I start to rub sweat off of my brow, realizing how close that…thing had come to ending my life. Wait, what was that thing anyways? I've never seen anything like that…
Looking behind me, I check to see what had happened to the object. A trail of small-scale destruction lasts for about thirty feet and ends at a tiny crater. Inside the crater, I see something unbelievable; Rainbow Dash is curled up in a ball inside the crater. No…no way…she can't be real…
I move closer to the mare, unsure of my movements. I have never been this close to my dreams before, and the last thing that I want to do is screw it up big time. She seems to be the real deal, though I have yet to actually get near her. Well, better now than never.
I sigh as I approach the motionless pony lying in the center of the crater. She looks awful; her right wing bent at an awkward angle and scrapes covering her body. Wait a minute, is she…dead? The very possibility of this shocks me into moving much faster. She can't be dead, nononono!
I rush to her side, forgetting about not scaring her and all of that stuff that I was concerned with. Putting my fingers to her neck, I sigh in relief as I feel a pulse. Well, at least she's not dead, but she's still pretty screwed up…I'd better bring her home with me.
Wrapping my arms around the still-warm mare, I pick her up gently. Surprisingly, she weighs no more than fifty or sixty pounds, while being roughly one meter from hoof to ear (on all fours). Holding he close, I cannot believe how soft her fur is. Wait a minute, dude. You need to get her back to home.
I rush once more and hurry the pony into my car, opting to set her in my lap. Omigosh she is so adorable…I can feel her taking tiny little breaths.
Although my internal fangasms are slowing me down a fair bit, I eventually arrive at my apartment by 10:00, later than I would've liked. I can't let my neighbors see this, and I live on the fifth floor!
Just pretend she's a plush
Hey, good idea, brain!
Grabbing Dashie from my lap, I start towards the door of my apartment, cradling the injured mare in my lap. Once in the door, I start for the elevator, which is still at my story. Sweet! No waiting this time bitches!
I get in the elevator, only to discover that it is already occupied by my neighbor; Brian. Brian is a man of around 30 who is vaguely aware of the brony fad, but has no idea that I'm a member. We're pretty good friends, but you should see the look on his face when he sees Dashie.
"Whoa! What the hell is that?" Brian yells in shock as I set the elevator to go to the fifth floor, "Is that some kind of alien?"
"What? No!" I quickly lie to my friend about the origin of the creature I'm holding, "It's a plushie I bough along the way home. Expensive piece of work, too; paid around a hundred dollars for this.
"What IS it?" He asks, still staring at the doll.
"It's a Rainbow Dash plush." I explain nonchalantly, "She's a character in My Little Pony: Friendship is Magic, which is actually a pretty damn good show."

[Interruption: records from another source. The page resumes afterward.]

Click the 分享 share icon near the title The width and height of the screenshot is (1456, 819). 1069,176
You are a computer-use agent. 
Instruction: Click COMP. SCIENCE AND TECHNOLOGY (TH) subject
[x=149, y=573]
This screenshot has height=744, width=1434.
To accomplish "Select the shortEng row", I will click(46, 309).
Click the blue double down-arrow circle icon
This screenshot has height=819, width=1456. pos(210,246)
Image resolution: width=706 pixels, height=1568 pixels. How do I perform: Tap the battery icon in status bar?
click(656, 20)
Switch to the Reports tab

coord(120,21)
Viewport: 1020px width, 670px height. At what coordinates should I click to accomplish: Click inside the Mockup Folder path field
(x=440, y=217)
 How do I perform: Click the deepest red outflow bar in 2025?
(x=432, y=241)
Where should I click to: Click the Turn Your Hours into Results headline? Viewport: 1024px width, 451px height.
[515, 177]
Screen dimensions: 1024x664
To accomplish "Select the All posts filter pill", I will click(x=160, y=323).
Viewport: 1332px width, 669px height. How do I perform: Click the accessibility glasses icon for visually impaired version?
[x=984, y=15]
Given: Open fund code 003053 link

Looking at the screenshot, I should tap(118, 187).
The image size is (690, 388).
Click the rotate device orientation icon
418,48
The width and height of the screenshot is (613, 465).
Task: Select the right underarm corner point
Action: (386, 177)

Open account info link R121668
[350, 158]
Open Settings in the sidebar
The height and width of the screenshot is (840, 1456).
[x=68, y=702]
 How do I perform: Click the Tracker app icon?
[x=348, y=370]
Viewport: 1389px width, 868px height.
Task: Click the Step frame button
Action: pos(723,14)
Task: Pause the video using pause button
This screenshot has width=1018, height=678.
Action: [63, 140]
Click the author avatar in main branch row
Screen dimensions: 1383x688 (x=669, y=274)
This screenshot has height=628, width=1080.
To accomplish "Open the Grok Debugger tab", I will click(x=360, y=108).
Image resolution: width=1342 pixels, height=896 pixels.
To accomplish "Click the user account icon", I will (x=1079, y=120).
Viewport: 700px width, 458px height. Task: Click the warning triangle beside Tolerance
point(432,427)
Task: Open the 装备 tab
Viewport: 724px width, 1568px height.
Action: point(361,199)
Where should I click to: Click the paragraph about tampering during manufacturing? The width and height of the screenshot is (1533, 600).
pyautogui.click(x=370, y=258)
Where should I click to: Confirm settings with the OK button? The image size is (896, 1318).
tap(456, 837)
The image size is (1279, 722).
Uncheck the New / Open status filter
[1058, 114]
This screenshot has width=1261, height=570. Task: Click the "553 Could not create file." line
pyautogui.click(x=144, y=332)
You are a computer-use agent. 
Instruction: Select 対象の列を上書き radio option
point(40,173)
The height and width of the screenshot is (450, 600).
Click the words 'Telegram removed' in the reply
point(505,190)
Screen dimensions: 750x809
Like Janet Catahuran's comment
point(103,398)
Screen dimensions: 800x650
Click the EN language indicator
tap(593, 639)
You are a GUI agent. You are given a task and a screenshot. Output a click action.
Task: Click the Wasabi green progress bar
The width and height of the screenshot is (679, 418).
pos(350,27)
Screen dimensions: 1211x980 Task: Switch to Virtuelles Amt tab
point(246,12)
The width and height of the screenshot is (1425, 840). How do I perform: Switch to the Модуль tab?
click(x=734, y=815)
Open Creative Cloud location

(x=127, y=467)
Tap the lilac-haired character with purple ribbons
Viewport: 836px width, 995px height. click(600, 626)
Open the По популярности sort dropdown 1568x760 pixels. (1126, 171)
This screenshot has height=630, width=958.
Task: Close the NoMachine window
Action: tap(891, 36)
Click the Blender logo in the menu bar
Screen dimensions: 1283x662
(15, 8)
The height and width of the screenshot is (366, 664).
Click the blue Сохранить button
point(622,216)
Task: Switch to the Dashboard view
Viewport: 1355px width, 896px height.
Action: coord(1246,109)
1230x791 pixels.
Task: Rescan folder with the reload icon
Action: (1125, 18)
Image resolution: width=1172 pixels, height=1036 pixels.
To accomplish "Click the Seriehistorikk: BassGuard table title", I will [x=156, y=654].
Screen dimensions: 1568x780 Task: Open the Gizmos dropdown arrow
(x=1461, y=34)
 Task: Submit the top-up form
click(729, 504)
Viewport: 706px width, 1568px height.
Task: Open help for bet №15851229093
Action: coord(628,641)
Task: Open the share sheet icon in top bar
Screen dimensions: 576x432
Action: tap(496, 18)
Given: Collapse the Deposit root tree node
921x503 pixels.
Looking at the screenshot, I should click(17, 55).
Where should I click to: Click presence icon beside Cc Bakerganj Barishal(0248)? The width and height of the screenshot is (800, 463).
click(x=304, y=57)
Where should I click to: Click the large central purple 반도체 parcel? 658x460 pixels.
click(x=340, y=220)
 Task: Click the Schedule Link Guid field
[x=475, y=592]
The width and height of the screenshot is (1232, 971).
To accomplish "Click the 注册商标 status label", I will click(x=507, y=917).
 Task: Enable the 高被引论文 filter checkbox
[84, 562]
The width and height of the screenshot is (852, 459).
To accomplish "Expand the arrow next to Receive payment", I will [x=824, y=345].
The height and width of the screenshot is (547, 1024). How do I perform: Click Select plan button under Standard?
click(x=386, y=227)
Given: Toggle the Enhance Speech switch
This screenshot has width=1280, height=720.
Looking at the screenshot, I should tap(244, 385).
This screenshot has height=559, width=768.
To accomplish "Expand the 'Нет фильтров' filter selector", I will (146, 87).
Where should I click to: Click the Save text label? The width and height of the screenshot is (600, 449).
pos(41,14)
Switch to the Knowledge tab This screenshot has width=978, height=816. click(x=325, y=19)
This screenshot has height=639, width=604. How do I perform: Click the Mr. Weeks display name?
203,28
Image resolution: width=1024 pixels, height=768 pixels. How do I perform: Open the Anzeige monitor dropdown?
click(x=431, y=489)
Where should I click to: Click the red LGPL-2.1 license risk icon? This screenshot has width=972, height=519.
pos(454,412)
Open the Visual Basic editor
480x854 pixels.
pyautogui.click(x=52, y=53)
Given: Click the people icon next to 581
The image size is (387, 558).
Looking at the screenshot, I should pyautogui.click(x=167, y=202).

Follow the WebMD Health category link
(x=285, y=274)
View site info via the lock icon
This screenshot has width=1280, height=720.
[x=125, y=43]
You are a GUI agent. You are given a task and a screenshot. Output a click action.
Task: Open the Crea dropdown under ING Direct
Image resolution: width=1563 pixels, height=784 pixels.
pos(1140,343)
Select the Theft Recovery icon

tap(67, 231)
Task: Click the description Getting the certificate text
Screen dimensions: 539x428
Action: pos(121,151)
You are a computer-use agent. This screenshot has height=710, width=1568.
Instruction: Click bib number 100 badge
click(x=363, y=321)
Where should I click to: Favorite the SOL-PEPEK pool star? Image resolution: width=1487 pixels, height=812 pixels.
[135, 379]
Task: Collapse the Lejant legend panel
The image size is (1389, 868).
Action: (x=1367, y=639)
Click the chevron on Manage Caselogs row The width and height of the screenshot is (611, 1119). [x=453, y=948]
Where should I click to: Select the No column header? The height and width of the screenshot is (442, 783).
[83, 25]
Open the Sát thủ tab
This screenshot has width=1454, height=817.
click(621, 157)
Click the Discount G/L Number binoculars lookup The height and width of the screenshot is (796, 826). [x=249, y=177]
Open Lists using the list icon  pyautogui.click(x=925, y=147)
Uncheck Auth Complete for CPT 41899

"My Little Pony, really man?" He chuckles, "Whatever, if you like it, then who am I to say otherwise. Just don't try and pull me into this."
"I won't, promise." I grin as the elevator ascends to the fifth floor. With a satisfying ding, the door opens and I am within thirty feet of my apartment.
"Well, see ya." I quickly say my farewells to Brian, rushing towards my door with the mare still passed out in my arms.